* TASK 1: Copy out each line of the records below that contains the word "dimensions". Case counts.

>> START SOURCE EXCERPT

Belief and Unbelief, Tolerance in the Modern West – James P. McCartin
Belief and Unbelief, Tolerance and Intolerance in the Modern West
James P. McCartin
Department of History
Seton Hall University
Course Outline
This M.A.-level seminar explores two related themes: first, the historical development of religious belief and unbelief in the modern West; and second, alternating (and overlapping) periods of religious tolerance and intolerance in Europe and North America. Since course readings focus on significant historical changes in the areas of social, cultural, political, and intellectual life, students will encounter a range of methodological approaches and source materials utilized by contemporary scholars of religious history. Students will also develop a broad interpretive framework for Western religious history beginning with the age of the Reformation. The course is designed to sharpen students’ analytical skills with the aim of preparing them to conduct research on a related topic.
At the conclusion of the course, students should be able: 1.) to identify a series of major events, trends, and phenomena that have shaped religious history in modern Europe and North America; 2.) to articulate the central historiographical arguments that have emerged in the recent historical literature related to the topic of the course; and 3) to distinguish between different historical varieties of religious belief and different approaches to religious conflict and pluralism in the modern West.

>> END SOURCE EXCERPT

* TASK 2: In the course outline, with what age does the broad interpretive framework for Western religious history begin?

>> START INFORMATION SHOWN

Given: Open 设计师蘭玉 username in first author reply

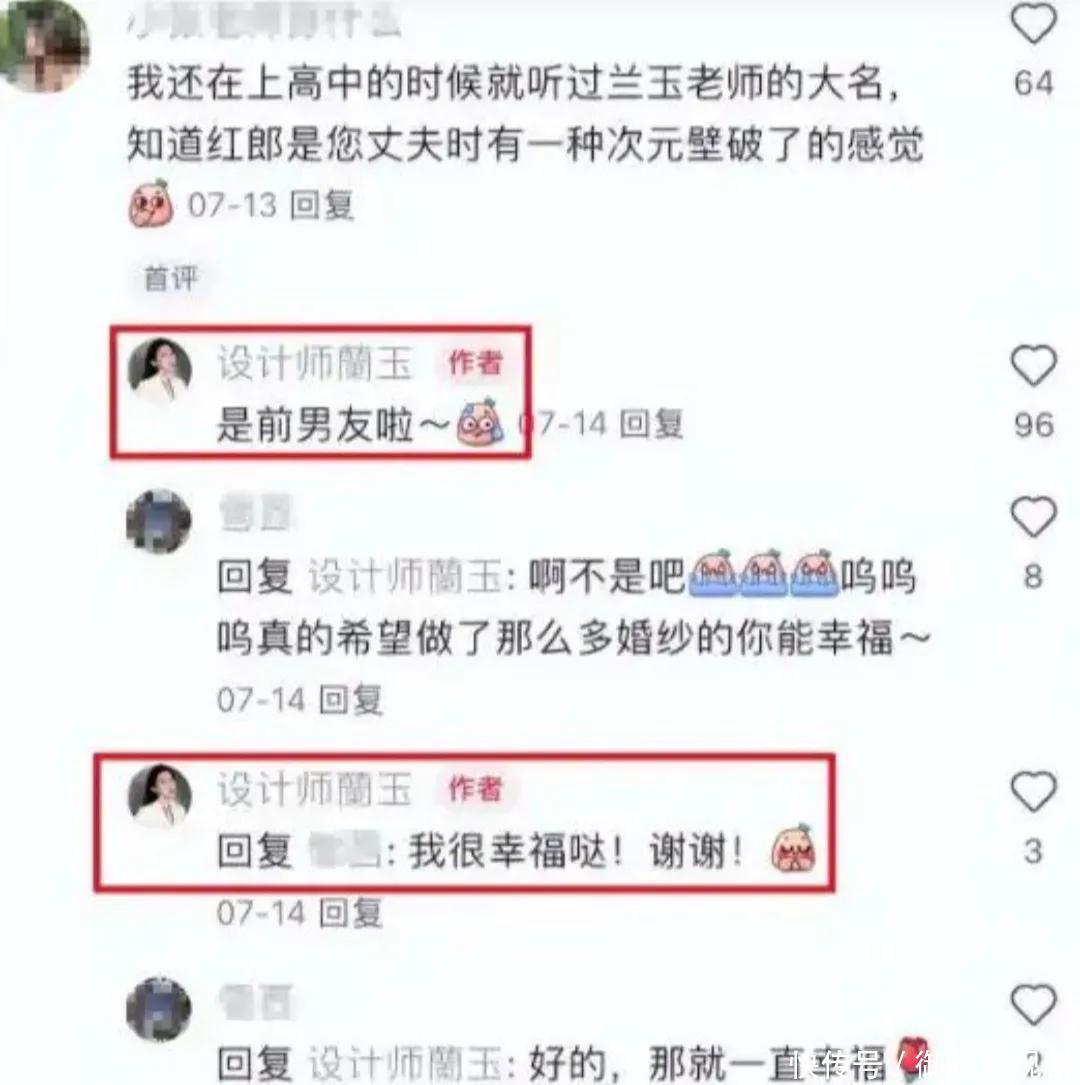Looking at the screenshot, I should (x=315, y=363).
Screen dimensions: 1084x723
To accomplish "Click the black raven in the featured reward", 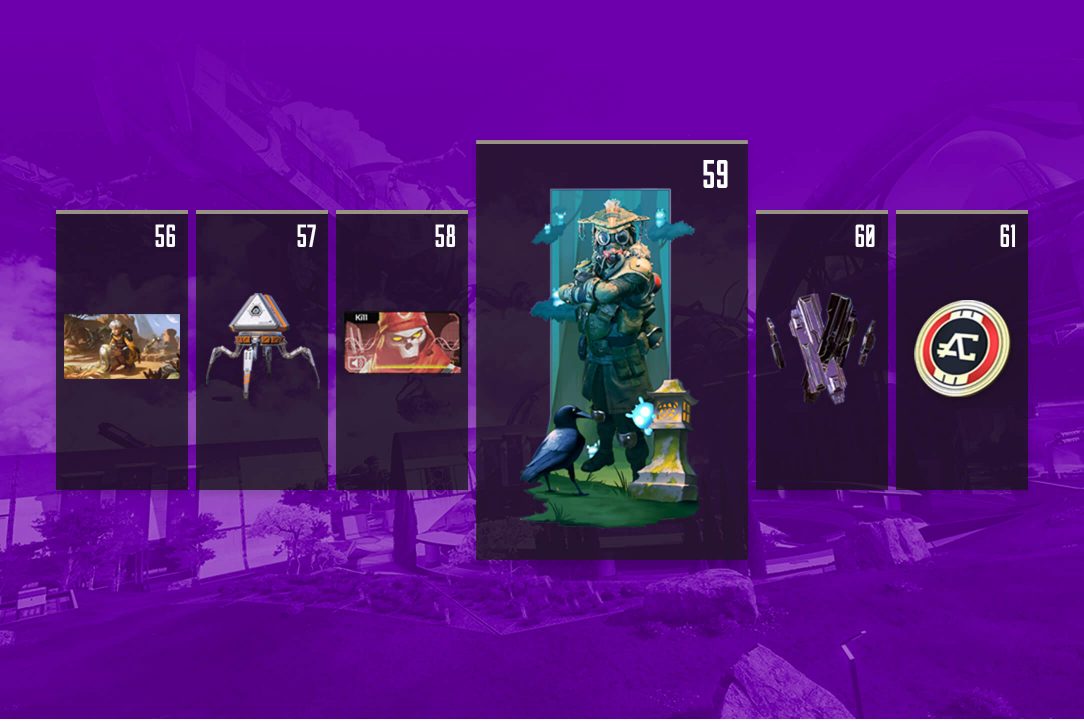I will point(560,448).
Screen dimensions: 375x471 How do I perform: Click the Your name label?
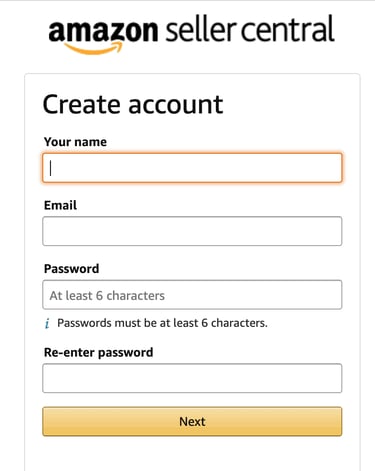[x=75, y=142]
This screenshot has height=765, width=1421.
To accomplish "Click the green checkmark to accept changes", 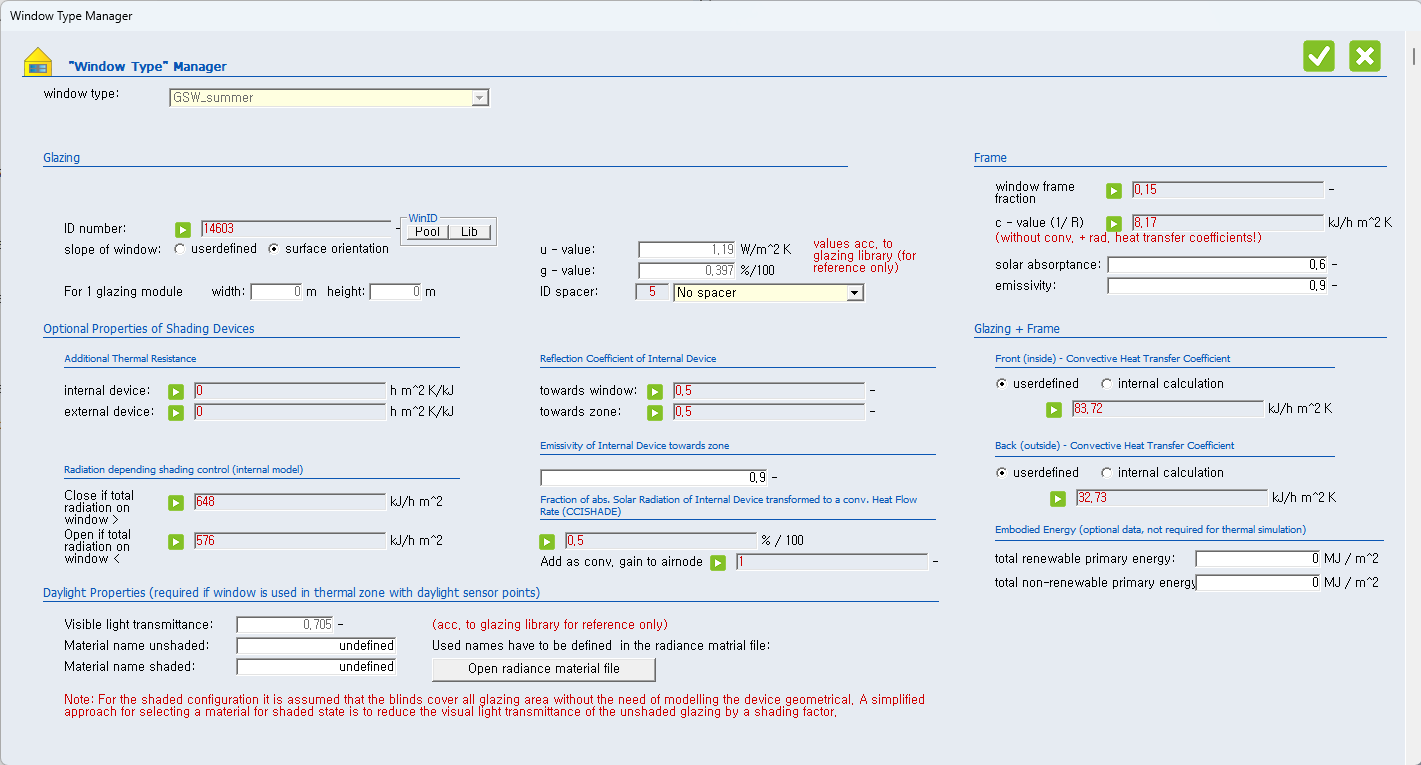I will 1319,56.
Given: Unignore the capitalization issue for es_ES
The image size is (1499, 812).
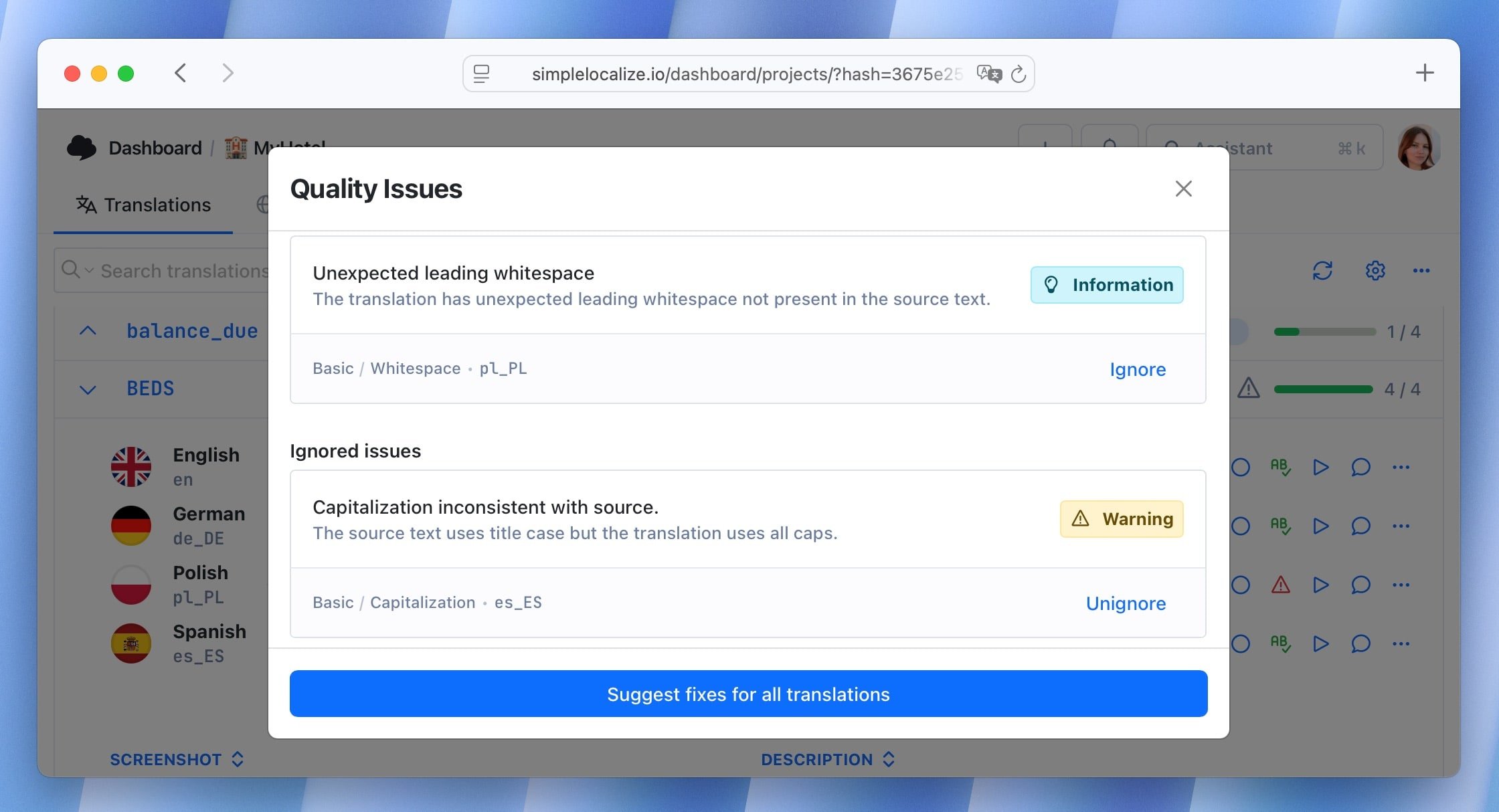Looking at the screenshot, I should (1126, 603).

>> END INFORMATION SHOWN

* EXERCISE OUTPUT 1:
Screen dimensions: 1084x723
Screen dimensions: 375x471 How do I perform: Click the Your name label?

* EXERCISE OUTPUT 2: The age of the Reformation.